** Start DATA EXTRACT **

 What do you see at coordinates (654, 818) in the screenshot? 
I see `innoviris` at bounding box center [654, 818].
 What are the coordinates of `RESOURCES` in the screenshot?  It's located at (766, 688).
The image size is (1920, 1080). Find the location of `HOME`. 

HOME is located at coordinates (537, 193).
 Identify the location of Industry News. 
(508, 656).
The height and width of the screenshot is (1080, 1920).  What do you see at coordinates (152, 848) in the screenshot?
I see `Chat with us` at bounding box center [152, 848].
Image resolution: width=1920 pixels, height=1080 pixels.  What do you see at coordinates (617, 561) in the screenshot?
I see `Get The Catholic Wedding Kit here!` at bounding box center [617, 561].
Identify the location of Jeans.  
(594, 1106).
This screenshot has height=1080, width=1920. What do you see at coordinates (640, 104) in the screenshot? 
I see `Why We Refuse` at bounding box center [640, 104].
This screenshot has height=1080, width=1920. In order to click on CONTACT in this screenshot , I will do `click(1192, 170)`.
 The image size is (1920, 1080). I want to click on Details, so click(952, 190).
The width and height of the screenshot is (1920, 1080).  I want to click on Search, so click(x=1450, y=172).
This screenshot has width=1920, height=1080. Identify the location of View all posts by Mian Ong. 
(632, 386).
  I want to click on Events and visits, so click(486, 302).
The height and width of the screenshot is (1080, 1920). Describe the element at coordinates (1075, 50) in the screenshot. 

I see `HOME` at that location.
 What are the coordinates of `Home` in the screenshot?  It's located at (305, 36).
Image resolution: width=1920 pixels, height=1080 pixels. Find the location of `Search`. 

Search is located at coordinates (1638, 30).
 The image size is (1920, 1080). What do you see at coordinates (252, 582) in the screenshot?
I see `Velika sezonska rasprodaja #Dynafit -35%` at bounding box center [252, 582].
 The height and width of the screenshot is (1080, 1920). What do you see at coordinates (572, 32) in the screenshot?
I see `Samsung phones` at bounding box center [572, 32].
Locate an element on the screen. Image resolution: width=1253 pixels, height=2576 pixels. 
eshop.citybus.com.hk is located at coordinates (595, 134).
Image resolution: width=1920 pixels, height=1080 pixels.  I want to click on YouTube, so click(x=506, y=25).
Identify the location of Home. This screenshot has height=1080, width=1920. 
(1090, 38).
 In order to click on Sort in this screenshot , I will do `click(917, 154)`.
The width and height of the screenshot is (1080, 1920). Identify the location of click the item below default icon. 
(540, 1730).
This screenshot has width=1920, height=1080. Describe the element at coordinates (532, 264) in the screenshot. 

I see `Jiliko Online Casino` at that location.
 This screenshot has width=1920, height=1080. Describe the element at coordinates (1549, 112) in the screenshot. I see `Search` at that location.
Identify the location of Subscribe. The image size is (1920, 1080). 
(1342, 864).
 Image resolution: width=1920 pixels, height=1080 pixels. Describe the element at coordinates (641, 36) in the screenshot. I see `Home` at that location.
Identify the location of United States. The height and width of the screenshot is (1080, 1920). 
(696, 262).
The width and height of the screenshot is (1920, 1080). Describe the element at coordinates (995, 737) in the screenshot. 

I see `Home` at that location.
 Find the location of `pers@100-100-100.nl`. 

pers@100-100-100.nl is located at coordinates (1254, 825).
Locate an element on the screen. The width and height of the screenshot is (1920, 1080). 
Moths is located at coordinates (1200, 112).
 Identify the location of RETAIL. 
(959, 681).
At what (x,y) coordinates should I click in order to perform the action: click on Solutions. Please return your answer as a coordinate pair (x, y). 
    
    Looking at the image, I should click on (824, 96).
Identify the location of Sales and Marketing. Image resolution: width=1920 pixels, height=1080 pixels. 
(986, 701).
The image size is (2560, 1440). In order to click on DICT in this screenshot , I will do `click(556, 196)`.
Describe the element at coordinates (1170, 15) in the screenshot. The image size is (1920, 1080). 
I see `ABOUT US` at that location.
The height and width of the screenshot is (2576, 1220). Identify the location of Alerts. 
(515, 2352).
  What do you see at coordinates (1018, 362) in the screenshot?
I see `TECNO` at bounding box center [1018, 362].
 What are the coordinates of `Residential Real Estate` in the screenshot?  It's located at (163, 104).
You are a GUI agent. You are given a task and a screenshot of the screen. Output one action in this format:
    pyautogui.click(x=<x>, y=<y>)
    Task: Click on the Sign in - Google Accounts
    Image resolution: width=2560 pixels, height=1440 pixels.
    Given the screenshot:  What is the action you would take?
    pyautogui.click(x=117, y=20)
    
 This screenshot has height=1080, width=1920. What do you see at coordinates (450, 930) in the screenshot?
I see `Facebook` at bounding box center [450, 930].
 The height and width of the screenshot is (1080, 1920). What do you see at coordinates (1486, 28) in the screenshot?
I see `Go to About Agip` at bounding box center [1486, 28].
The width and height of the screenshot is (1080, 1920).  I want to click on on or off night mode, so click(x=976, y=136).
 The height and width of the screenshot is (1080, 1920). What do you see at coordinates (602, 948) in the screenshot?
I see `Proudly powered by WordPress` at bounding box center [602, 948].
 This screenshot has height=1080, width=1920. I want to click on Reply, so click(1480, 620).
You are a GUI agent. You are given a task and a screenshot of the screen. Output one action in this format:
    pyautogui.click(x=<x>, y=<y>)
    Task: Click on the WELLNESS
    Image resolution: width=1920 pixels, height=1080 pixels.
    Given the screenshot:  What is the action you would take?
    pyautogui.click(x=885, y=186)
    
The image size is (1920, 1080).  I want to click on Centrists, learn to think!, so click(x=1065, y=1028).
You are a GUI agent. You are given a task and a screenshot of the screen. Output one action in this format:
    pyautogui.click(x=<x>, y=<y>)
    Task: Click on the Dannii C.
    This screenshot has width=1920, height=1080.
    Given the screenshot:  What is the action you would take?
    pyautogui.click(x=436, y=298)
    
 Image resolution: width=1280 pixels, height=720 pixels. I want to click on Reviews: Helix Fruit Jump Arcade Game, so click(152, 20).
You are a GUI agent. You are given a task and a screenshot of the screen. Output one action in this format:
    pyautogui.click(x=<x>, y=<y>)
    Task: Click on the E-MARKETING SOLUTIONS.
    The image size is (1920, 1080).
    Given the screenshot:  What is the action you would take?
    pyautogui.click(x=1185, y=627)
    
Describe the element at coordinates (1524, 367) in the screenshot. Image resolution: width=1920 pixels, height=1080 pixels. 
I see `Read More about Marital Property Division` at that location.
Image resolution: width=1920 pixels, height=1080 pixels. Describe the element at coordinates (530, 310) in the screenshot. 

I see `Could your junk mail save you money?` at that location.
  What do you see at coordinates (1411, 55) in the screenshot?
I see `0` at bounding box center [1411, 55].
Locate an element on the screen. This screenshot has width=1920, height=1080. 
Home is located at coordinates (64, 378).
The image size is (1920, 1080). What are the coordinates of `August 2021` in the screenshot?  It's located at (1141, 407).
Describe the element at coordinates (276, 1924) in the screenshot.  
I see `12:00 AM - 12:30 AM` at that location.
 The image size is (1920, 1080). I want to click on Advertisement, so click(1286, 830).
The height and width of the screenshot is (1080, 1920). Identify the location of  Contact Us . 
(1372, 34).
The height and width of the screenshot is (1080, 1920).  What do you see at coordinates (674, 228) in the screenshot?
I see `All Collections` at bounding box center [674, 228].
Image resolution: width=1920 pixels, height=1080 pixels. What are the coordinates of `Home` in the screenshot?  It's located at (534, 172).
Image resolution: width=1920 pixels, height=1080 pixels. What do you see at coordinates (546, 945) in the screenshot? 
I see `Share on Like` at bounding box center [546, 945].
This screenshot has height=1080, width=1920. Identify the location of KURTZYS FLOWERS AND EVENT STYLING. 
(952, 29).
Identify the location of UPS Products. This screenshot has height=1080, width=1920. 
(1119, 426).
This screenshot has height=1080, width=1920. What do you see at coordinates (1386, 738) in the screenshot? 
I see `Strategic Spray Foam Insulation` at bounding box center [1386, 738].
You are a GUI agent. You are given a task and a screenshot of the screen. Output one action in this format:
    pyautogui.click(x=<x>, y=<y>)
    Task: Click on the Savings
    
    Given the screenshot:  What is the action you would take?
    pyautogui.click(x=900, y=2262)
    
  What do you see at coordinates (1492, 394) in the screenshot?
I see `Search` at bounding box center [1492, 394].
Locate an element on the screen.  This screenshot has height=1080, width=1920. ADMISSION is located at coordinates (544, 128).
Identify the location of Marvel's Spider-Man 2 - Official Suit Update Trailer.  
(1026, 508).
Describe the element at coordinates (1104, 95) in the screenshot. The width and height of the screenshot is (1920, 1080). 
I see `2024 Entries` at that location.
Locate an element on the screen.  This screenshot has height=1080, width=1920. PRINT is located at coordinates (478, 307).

** End DATA EXTRACT **

▸ PROBLEM STATEMENT:
Rewrite the entries from the line containing "Identify the location of Sales" through the line containing "so click(x=1065, y=1028).", inclusive, so that "Alerts" becomes "Notifications" and nothing else changes.

▸ TASK OUTPUT:
Identify the location of Sales and Marketing. Image resolution: width=1920 pixels, height=1080 pixels. 
(986, 701).
The image size is (2560, 1440). In order to click on DICT in this screenshot , I will do `click(556, 196)`.
Describe the element at coordinates (1170, 15) in the screenshot. The image size is (1920, 1080). 
I see `ABOUT US` at that location.
The height and width of the screenshot is (2576, 1220). Identify the location of Notifications. 
(515, 2352).
  What do you see at coordinates (1018, 362) in the screenshot?
I see `TECNO` at bounding box center [1018, 362].
 What are the coordinates of `Residential Real Estate` in the screenshot?  It's located at (163, 104).
You are a GUI agent. You are given a task and a screenshot of the screen. Output one action in this format:
    pyautogui.click(x=<x>, y=<y>)
    Task: Click on the Sign in - Google Accounts
    Image resolution: width=2560 pixels, height=1440 pixels.
    Given the screenshot:  What is the action you would take?
    pyautogui.click(x=117, y=20)
    
 This screenshot has height=1080, width=1920. What do you see at coordinates (450, 930) in the screenshot?
I see `Facebook` at bounding box center [450, 930].
 The height and width of the screenshot is (1080, 1920). What do you see at coordinates (1486, 28) in the screenshot?
I see `Go to About Agip` at bounding box center [1486, 28].
The width and height of the screenshot is (1080, 1920).  I want to click on on or off night mode, so click(x=976, y=136).
 The height and width of the screenshot is (1080, 1920). What do you see at coordinates (602, 948) in the screenshot?
I see `Proudly powered by WordPress` at bounding box center [602, 948].
 This screenshot has height=1080, width=1920. I want to click on Reply, so click(1480, 620).
You are a GUI agent. You are given a task and a screenshot of the screen. Output one action in this format:
    pyautogui.click(x=<x>, y=<y>)
    Task: Click on the WELLNESS
    Image resolution: width=1920 pixels, height=1080 pixels.
    Given the screenshot:  What is the action you would take?
    pyautogui.click(x=885, y=186)
    
The image size is (1920, 1080).  I want to click on Centrists, learn to think!, so click(x=1065, y=1028).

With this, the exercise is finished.